Baulked of his designs upon Toulouse, the French king turned his energy and his arms against Henry the Third of England, with whom the truce was on the point of expiration. The moment was opportune. The Earl of Chester was in arms and revolt, and the English king with difficulty made head against his barons. Louis therefore marched unopposed, in the summer of 1224, into Poitou, and laid siege to La Rochelle. It was gallantly defended, and timely succours despatched to it from England might have retained this important landing place for Henry. But the English king had no succour to send. The English themselves cared little for the loss of Poitou, from whence their monarchs brought over their hated continental favourites. The chief noble of the country, the Viscount of Thouars, concluded a truce with the French till the close of the year, when, if not succoured from England, he consented to transfer his allegiance to the crown of France. In good time La Rochelle surrendered. "And the English," says the biographer of Louis the Eighth, "after having been so long hidden in this last corner of Aquitaine, lost it, and were entirely driven out of France. The grandees of Limoges, of Perigord, and of Aquitaine, all except the Gascons dwelling beyond the Garonne, promised fidelity to King Louis, and kept it."

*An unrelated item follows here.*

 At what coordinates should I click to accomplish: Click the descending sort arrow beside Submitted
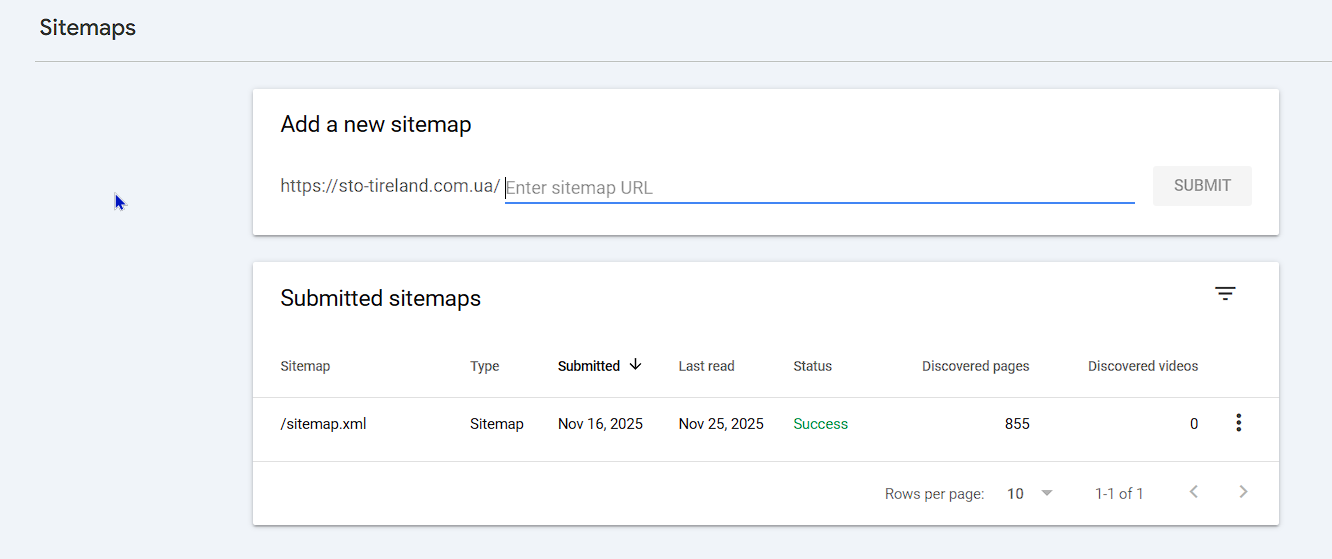(x=635, y=365)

Meantime the Papal party in France were not idle. Honorius had gained nothing by the leniency shown to the family of Toulouse, except to indispose the court of France. And Rome began to see that the Emperor Frederic the Second, on whose friendship and support

it had so much depended, was likely to prove an inveterate as well as formidable foe. It thus became the policy of Rome to conciliate the French king, rely upon him, and extend his power. A council was in consequence convened at Bourges, in 1225, in which the respective rights of Raymond and De Montfort were pretended to be discussed. Sentence was of course given by the Church against Raymond. He was excommunicated anew, his adherents declared heretics, and the King of France received the mission to lead the new crusade against them, in lieu of Amaury de Montfort, to whom was given the post of constable.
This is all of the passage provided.